__Listed records__.
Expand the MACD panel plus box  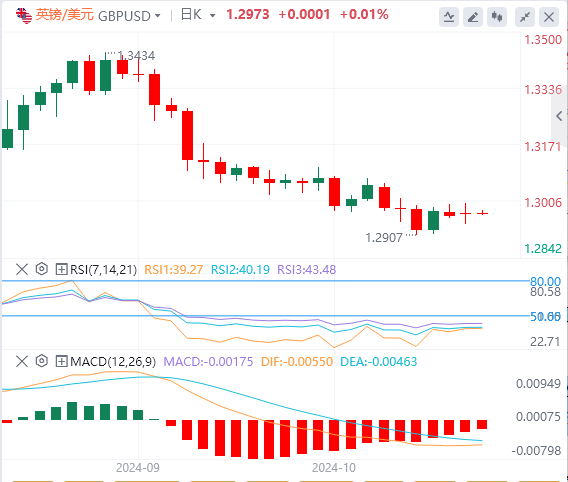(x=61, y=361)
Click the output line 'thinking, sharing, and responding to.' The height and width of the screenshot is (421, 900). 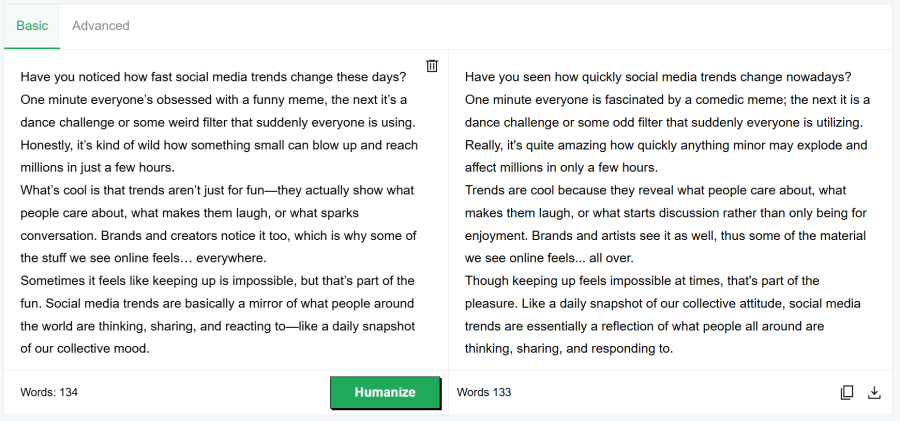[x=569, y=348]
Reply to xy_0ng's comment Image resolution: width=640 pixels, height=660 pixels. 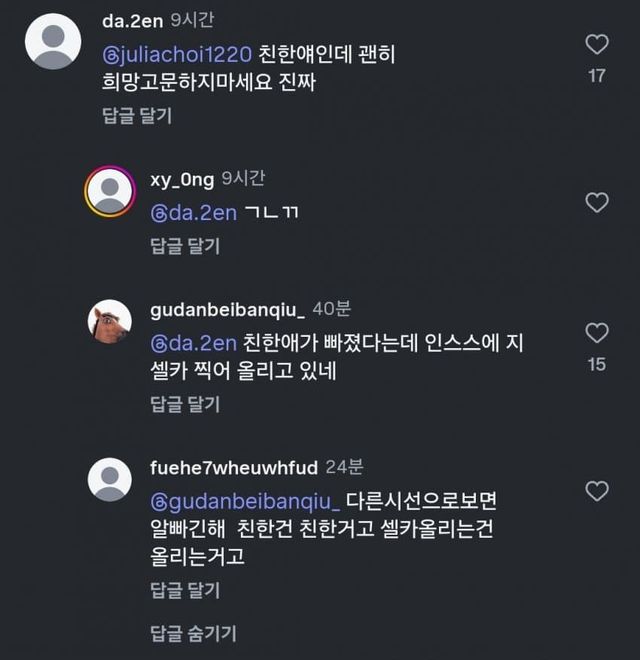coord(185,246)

--

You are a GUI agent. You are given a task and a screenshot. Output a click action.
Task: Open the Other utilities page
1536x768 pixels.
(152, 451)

---

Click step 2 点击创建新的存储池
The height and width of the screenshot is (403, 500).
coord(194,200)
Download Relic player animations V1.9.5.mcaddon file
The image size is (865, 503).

__Your assignment__.
Using the records above, set down exactly the lines from the one with "Download Relic player" through the one with "The image size is (865, 503).", inclusive, and nothing more.

__Task result__.
Download Relic player animations V1.9.5.mcaddon file
The image size is (865, 503).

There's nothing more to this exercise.